Fautes de l’État dans la gestion de la crise sanitaire : un jugement lucide.

Le jugement du Tribunal Administratif de Paris en date du 28 juin 2022 mérite une lecture attentive.

Oui l’État est fautif pour avoir laissé le stock national de masques baisser à un niveau bien trop bas pour combattre une pandémie. Oui, cela était contraire aux recommandations des autorités médicales que l’État avait pourtant fait siennes. Il ne faudrait néanmoins pas confondre l’État et le gouvernement en place au moment de l’explosion de l’épidémie. Pendant des années, le stock n’a cessé de diminuer. Par ailleurs, s’il n’y avait que 117 millions de masques dans le stock national début 2020, c’est que plus de 600 millions s’étaient révélés inutilisables du fait d’un stockage défaillant. Le gouvernement d’Édouard Philippe a dû faire face à des carences dont il n’est pas responsable. Il est essentiel d’en prendre conscience, non pour défendre tel ou tel, mais pour permettre d’identifier la véritable source des problèmes. Sans cela, on recommencera les mêmes erreurs et on fera face aux mêmes difficultés lors de la prochaine pandémie.

Le Tribunal reproche ensuite à l’État sa communication visant à ne pas recommander le port du masque « pour le grand public ». Il s’appuie pour cela sur un texte du Haut Conseil de Santé Publique recommandant le port du masque pour les malades et leurs proches, mais aussi dans les lieux publics et les transports. Retenir ce dernier point contre l’État me semble plus discutable.

Le HCSP précise dans son avis « Il faut donc prévoir que les recommandations puissent elles aussi évoluer rapidement, en particulier quand les données scientifiques s’affinent ». Or, c’est bien ce qu’a fait le gouvernement. Une multitude d’autorités médicales, à commencer par l’OMS, ne recommandaient pas le port du masque en population générale au début de l’épidémie. Chaque année, la grippe fait plusieurs milliers de morts en France sans que la population ne porte de masques dans les transports ou les lieux publics. C’est après avoir pris conscience qu’on pouvait transmettre la maladie sans présenter aucun symptôme et que la transmission pouvait se faire par aérosol, et pas seulement par gouttelettes, que les recommandations médicales ont évolué. Le gouvernement français a d’ailleurs imposé le port du masque en population générale bien avant que l’OMS ne le recommande. La position du Tribunal me semble prendre insuffisamment en compte que le gouvernement s’est adapté à l’évolution des données scientifiques, comme le recommandait le HCSP.

En matière de communication, l’État me semble autrement plus fautif de ne pas avoir correctement communiqué la doctrine de mai 2013 auprès des employeurs concernés.

Il est important de noter que la plaignante a été déboutée de ses prétentions à indemnisation.

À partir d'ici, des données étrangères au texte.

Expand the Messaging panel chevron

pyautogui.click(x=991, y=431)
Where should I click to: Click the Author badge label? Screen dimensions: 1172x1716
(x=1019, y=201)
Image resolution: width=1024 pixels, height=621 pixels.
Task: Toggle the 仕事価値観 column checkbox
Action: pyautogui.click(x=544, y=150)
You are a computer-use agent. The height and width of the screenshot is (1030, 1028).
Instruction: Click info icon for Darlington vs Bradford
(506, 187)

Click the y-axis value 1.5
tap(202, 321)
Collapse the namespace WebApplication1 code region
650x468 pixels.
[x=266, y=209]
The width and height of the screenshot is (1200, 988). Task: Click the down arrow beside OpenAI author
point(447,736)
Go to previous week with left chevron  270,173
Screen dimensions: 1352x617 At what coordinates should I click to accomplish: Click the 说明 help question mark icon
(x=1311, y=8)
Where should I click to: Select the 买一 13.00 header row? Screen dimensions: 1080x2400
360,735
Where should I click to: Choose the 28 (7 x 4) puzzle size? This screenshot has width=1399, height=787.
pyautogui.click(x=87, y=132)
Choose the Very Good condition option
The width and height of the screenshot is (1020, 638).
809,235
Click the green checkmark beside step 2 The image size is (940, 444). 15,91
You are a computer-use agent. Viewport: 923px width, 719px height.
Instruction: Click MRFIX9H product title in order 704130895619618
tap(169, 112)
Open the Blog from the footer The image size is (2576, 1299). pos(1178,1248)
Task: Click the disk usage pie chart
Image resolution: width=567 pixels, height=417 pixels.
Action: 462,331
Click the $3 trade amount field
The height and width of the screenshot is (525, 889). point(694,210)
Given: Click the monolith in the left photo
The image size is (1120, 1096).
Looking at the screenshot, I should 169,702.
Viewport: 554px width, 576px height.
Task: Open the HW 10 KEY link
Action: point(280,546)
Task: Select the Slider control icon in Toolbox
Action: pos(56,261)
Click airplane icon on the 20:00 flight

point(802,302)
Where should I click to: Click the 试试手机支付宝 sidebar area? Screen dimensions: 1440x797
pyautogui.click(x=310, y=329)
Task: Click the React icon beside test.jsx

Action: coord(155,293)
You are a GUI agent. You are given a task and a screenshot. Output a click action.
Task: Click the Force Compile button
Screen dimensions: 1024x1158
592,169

Le Tribunal a su replacer avec beaucoup de pertinence les décisions prises par le gouvernement dans un contexte particulièrement difficile. Voilà qui permet de recadrer bien des polémiques, et ouvre la voie à un débat apaisé pour corriger les erreurs et ne pas les renouveler.

C’est pourquoi je trouve que ce jugement est remarquable.


Ajout du 10/07/2020
Extrait du rapport Stahl de mai 2019 ( page 22) :

Au vu de ces éléments, on peut conclure que peu d’éléments factuels permettent d’affirmer que le masque est une protection très efficace dans la communauté. L’hygiène des mains (avec ou sans solution hydro-alcoolique) apparaît au moins aussi efficace que le port du masque.
Il est donc proposé le port du masque pour l’individu malade et l’hygiène des mains pour tous.
Préconiser le port du masque dans les transports est discutable.

…/…

Il ressort ainsi qu’il n’y a aucun élément nouveau qui amènerait à modifier les recommandations émises pour l’épisode 2009/2010, à savoir :
• dans la communauté : masques de soins portés par les patients symptomatiques ;
• dans le milieu hospitalier : respect des précautions gouttelettes (masques de soins portés dès l’entrée en chambre d’un malade et APR de type FFP2 pour les soins à risque d’aérosolisation.